PROBLEM REQUIREMENTS: From the line containing "Click the Factory Warranty Coverage date" down to the last line of the material below, copy each line exactly and leave out the rest.
───
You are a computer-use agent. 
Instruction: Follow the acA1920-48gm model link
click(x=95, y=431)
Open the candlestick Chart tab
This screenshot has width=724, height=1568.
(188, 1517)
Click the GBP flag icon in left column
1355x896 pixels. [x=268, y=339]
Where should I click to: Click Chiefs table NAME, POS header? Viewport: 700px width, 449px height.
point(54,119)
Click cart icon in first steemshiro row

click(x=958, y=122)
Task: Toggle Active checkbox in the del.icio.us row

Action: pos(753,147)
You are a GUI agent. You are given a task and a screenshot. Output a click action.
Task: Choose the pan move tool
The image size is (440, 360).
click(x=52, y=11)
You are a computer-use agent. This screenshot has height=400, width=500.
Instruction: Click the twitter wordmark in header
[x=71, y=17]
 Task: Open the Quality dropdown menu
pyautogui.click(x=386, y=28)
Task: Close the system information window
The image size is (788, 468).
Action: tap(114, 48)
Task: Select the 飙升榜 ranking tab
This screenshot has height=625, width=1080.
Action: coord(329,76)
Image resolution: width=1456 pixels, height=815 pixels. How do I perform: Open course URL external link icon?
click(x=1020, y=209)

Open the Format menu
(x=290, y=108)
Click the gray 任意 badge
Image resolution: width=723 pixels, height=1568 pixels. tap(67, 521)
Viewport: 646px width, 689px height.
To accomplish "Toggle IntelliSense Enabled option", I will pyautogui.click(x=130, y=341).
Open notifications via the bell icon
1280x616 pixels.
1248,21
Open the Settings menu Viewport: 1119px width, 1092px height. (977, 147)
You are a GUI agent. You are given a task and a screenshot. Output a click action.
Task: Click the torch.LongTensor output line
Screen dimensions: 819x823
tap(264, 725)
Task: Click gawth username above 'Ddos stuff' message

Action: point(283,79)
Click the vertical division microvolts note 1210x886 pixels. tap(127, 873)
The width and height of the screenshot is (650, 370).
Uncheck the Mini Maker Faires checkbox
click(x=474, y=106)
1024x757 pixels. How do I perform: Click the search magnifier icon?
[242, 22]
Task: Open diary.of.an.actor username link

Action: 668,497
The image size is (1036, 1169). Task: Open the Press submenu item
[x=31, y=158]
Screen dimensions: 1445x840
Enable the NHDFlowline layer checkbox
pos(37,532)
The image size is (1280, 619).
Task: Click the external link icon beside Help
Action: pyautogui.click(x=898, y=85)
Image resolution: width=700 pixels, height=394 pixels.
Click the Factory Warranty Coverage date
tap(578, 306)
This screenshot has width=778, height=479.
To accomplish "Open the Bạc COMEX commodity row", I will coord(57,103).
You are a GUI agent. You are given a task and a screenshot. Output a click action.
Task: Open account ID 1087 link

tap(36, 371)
───
COMPLETED EXERCISE:
Click the Factory Warranty Coverage date
tap(578, 306)
This screenshot has width=778, height=479.
To accomplish "Open the Bạc COMEX commodity row", I will coord(57,103).
You are a GUI agent. You are given a task and a screenshot. Output a click action.
Task: Open account ID 1087 link

tap(36, 371)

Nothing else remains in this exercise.